A new report projects that slow growth in health spending in 2013 will be followed by substantial increases over the next decade, expected to be driven by increased coverage due to the Affordable Care Act, economic growth and aging Baby Boomers.  

The estimates, released Wednesday from the Office of the Actuary at the Centers for Medicare and Medicaid Services, suggest that in 2013, health spending will have increased by a “slow” rate of 3.6%. In 2014, health spending is projected to increase by 5.6%, followed by an average projected growth of 6.0% from 2015 through 2023.

These projections would mean health-care spending is exceeding economic growth. From 2013 through 2023, the average rate of projected growth comes out to 5.7%, outpacing average GDP growth by 1.1%.

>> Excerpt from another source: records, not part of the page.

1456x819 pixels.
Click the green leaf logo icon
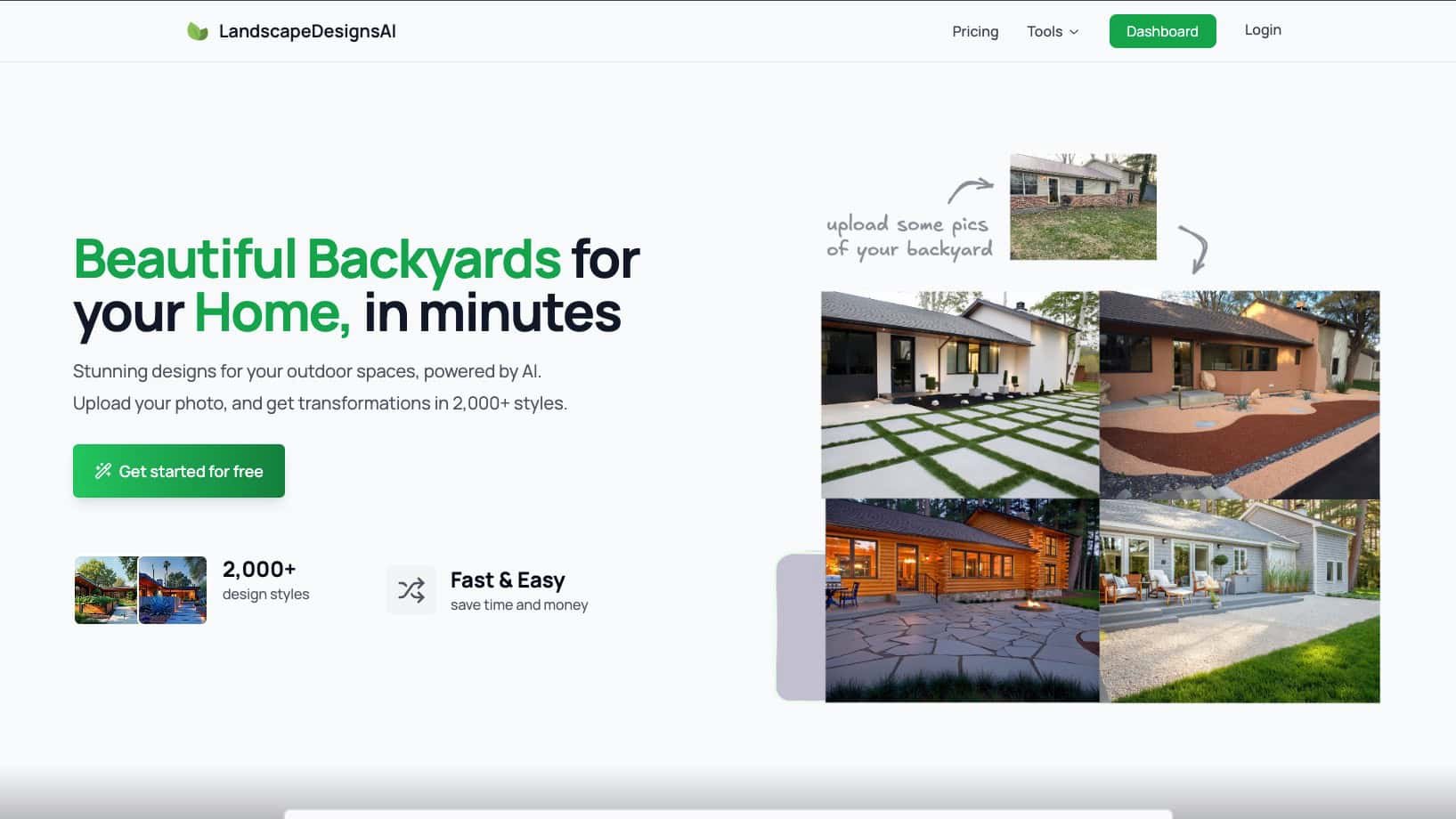pos(197,29)
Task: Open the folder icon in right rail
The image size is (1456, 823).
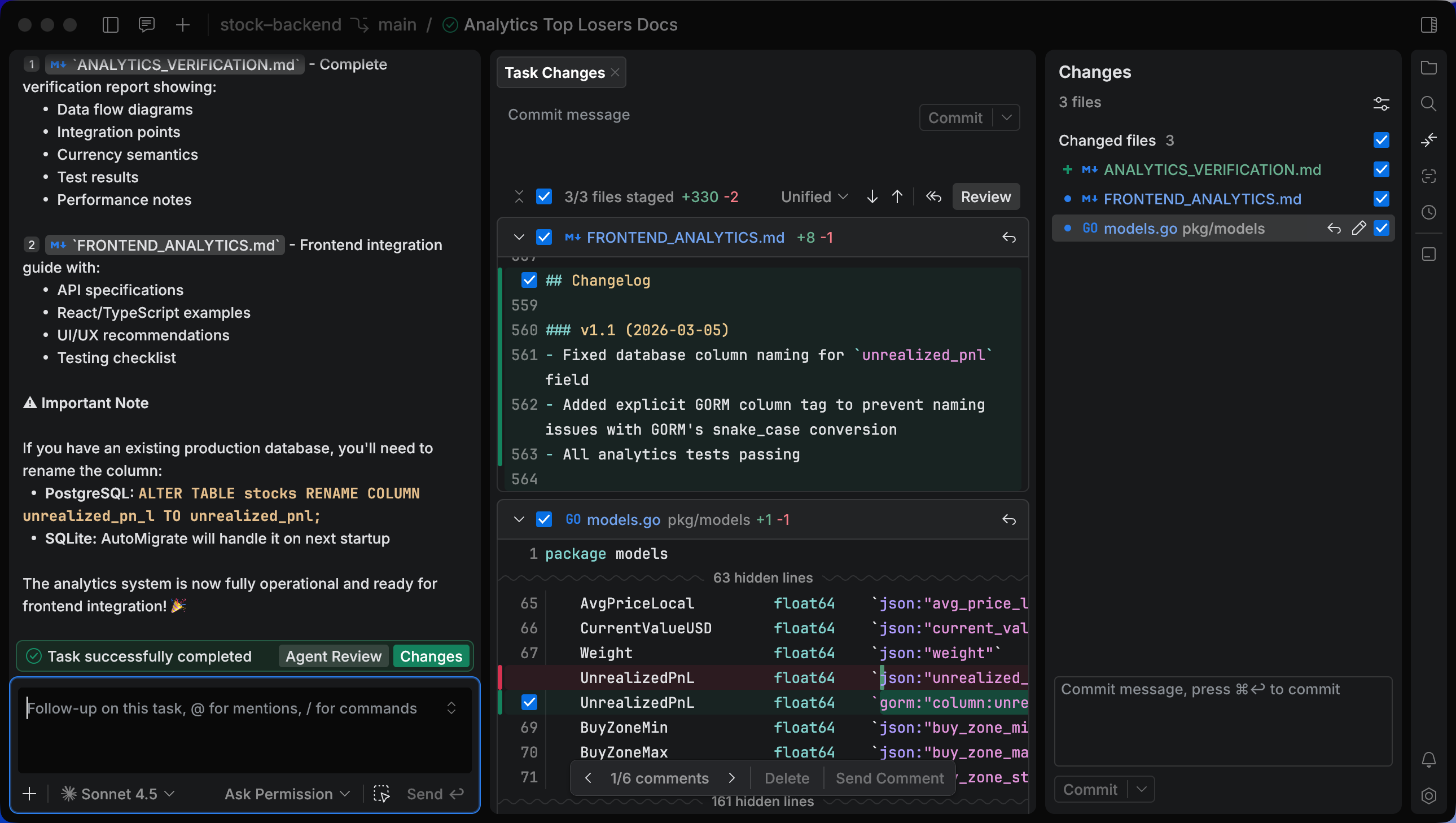Action: 1428,68
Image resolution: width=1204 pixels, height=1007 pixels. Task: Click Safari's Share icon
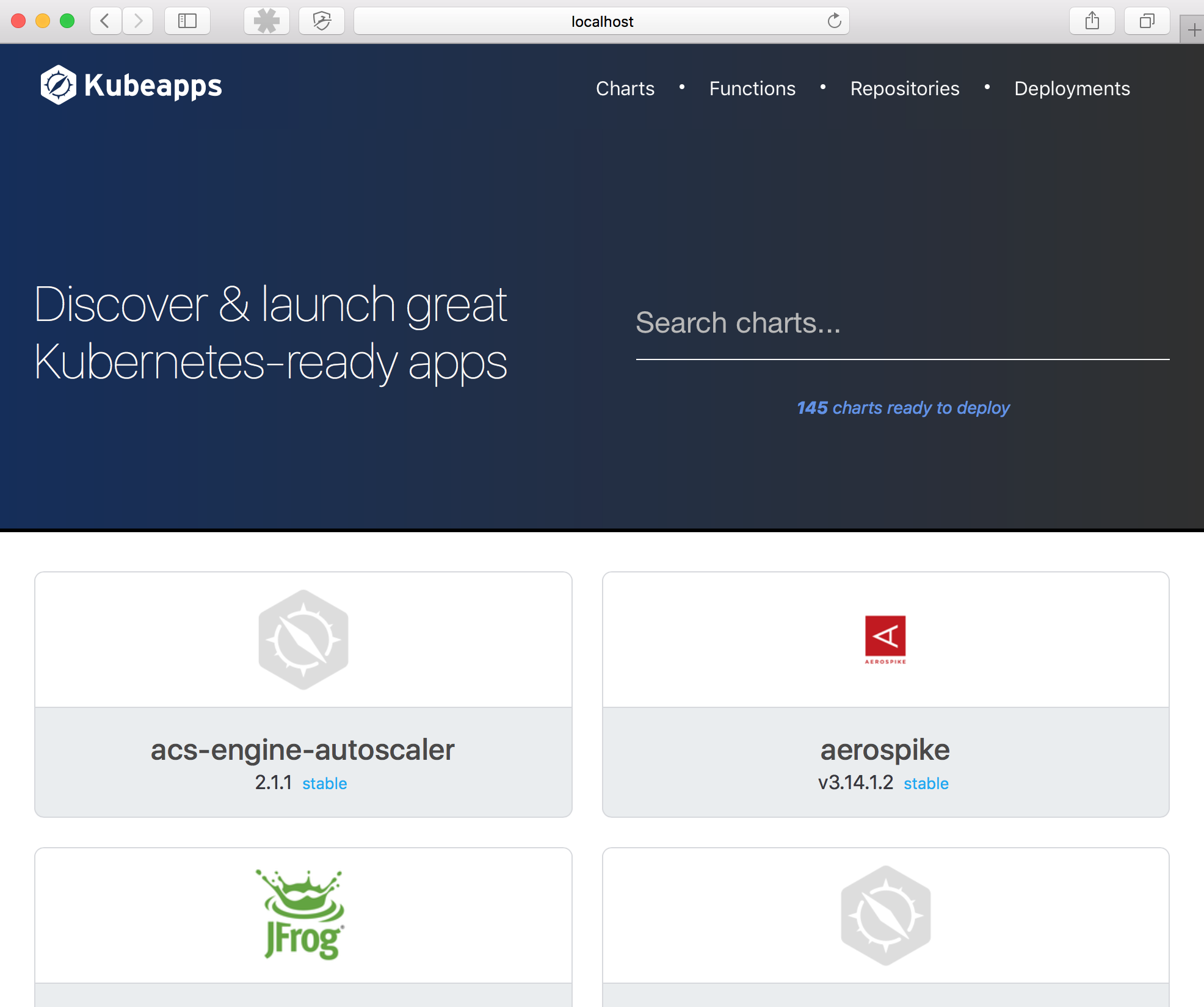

However, the study’s lead author Andrea Sisko says despite the ramp up in costs over the next decade, the average projected increase is slower than it was in recent years. From 1990 to 2008, the average rate of growth came to 7.2%, with health-care spending exceeding GDP growth by 2.0%.

“Analysis of historical trends tells us that health care spending tracks with economic growth, so as the economy is anticipated to improve over the next decade, health spending growth is projected to grow faster,” said Sisko in a statement released Wednesday. “This, in addition to the Baby Boomers aging and increased insurance coverage mandated by ACA, is expected to result in the health share of GDP rising to nearly one-fifth of the nation’s economy by 2023.”

Indeed, the report estimates that health spending will rise to 19.3% of total GDP by 2023, an increase of just over 2 percentage points in 2012, when it equaled 17.2% of GDP.